ECLI:NL:HR:2025:1264
Hoge Raad
- Artikel 80a RO-zaken
- Rechtspraak.nl
Cassatieberoep tegen naheffingsaanslag parkeerbelasting gemeente Den Haag
In deze zaak heeft de Hoge Raad op 12 september 2025 uitspraak gedaan in het cassatieberoep van [X], vertegenwoordigd door N. van der Laan, tegen het College van Burgemeester en Wethouders van de Gemeente Den Haag. Het beroep in cassatie was gericht tegen de uitspraak van het Gerechtshof Den Haag van 19 november 2024, waarin het hoger beroep van belanghebbende tegen een eerdere uitspraak van de Rechtbank Den Haag werd behandeld. De Rechtbank had een naheffingsaanslag in de parkeerbelasting opgelegd aan belanghebbende.

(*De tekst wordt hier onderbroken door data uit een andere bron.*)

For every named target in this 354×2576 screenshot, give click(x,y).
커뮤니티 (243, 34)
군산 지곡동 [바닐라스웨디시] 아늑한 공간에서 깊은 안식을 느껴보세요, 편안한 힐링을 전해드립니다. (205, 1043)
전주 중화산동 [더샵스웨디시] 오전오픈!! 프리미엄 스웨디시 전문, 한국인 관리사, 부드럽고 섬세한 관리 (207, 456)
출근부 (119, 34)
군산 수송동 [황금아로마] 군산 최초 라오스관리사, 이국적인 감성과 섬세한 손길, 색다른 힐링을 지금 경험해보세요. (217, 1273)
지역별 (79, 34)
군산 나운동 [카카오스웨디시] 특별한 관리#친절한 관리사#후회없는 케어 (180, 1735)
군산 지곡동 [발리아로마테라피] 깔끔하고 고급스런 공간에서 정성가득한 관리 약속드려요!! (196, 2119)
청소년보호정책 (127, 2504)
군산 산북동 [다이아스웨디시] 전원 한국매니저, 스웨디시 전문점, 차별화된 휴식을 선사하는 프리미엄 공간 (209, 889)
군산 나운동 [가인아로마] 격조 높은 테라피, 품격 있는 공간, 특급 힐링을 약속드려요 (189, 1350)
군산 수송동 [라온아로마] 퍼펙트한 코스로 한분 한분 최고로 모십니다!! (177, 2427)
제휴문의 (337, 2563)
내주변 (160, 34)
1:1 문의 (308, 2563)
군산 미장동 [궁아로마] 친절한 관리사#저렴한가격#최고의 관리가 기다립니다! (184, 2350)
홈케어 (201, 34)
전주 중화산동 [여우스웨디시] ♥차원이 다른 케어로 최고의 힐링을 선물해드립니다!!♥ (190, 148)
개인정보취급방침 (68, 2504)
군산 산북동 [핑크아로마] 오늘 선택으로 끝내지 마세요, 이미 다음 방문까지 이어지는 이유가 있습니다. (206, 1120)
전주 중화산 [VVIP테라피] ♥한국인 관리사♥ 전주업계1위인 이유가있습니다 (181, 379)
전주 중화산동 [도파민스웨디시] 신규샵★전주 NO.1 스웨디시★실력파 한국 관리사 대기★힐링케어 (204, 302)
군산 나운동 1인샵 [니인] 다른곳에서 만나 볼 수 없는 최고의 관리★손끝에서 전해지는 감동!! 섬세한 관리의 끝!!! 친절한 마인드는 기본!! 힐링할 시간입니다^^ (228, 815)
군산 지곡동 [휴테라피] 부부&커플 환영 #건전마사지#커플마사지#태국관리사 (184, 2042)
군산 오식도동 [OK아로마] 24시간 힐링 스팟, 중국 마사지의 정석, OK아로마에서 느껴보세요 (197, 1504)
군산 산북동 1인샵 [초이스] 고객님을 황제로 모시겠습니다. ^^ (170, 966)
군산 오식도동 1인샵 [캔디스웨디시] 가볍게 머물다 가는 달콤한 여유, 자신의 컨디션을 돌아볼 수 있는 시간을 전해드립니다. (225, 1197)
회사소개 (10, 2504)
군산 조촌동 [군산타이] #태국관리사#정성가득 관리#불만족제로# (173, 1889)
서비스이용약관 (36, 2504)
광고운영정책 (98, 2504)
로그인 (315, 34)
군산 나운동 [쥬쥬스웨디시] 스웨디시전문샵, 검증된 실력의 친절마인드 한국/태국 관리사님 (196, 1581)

De Hoge Raad heeft de ontvankelijkheid van het cassatieberoep beoordeeld en geconcludeerd dat de klachten over de uitspraak van het Hof niet gegrond zijn. De procureur-generaal bij de Hoge Raad heeft de gelegenheid gekregen om advies uit te brengen, maar de Hoge Raad heeft uiteindelijk besloten dat het cassatieberoep duidelijk niet kan slagen. Daarom heeft de Hoge Raad gebruikgemaakt van de mogelijkheid om het beroep zonder verdere motivering niet-ontvankelijk te verklaren, zoals voorzien in artikel 80a van de Wet op de rechterlijke organisatie.
Daarnaast heeft de Hoge Raad geen aanleiding gezien om een veroordeling in de proceskosten uit te spreken. Het arrest is openbaar uitgesproken op 12 september 2025, en de beslissing is genomen door de raadsheer M.T. Boerlage als voorzitter, samen met de raadsheren A.E.H. van der Voort Maarschalk en W.A.P. van Roij, in tegenwoordigheid van de waarnemend griffier J.P.J. van Kampen.